Гном при взгляде на свою напарницу от удивления открыл рот, уронив нижнюю челюсть куда-то в район плеч. И чего, спрашивается, пялится? Окровавленных дампиров с ключом вместо языка не видел?
Да будет благословен неведомый лентяй, не дотащивший куда-то ведро, наполовину наполненное мутной, затхлой, но все-таки водой. Припав к выщербленному краю деревянного вместилища живительной влаги, я чуть ли не окунулась с головой, судорожными глотками вбирая в себя наполненную холодом каменных стен, пылью каменных мешков и витающим вокруг отчаянием воду… Если старинная примета права и вода, а особенно стоячая, запоминает и хранит в себе образы всего, что происходит вокруг, то в мое изодранное криками и иссушенное жаждой горло с каждым глотком проникала квинтэссенция всего того, что происходило со мной в течение этих кажущихся бесконечностью дней и ночей. Растворяя засохшую корку крови на изодранных губах, задевая за обнажившиеся корни выбитых зубов, в меня глоток за глотком вливалась ненависть… Ненависть, смешанная с яростью и разбавленная красной пеленой гнева, раскрашивающей окружающее в наполненные красотой жизни цвета.

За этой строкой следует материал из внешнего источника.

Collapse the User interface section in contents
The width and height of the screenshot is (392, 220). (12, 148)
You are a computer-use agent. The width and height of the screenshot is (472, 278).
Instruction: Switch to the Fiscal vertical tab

Не знаю, что там видел отпрянувший от решетки гном, но, оторвавшись от наполовину опустевшего ведра, я с наслаждением откинула остатки той свалянной пакли, в которую превратились мои волосы, и зашипела. Зашипела, вторя ноткам ярости и страсти, заполняющей мое естество, сверкающей незримым маяком перед моим взором. В этот момент я практически полюбила это подземелье, эту грязь и окружающий меня полумрак, изгибы каменных стен, ржавую стать таких мягких и податливых решеток и исчезающий, но все еще различимый запах моего врага. Даже не так – Врага! Врага с большой буквы, который с этой секунды превращается в самую желанную добычу, ласкающую мое нёбо и разум своей силой и жизнью. Я хочу, я жажду ощутить танец, стремительный и прекрасный танец, в котором вопящий от боли комок мяса… моя добыча… мой Враг… будет рядом со мной, вокруг меня, во мне…
– Шрелесть! – Попытавшись произнести и дернувшись от боли, по какой-то причине ставшей вдруг такой сладкой боли разбитых и распухших губ, я переключила наконец сознание на решетку камеры Торката, или на то, что еще недавно было ею. – Выходи… – Странно, но гном определенно испытывал некоторые сомнения, стоит ли. Он стоял, подняв кулаки к груди, и явно намеревался, в случае чего, продать свою жизнь подороже. – Ну живей, чего, хочешь палача дождаться?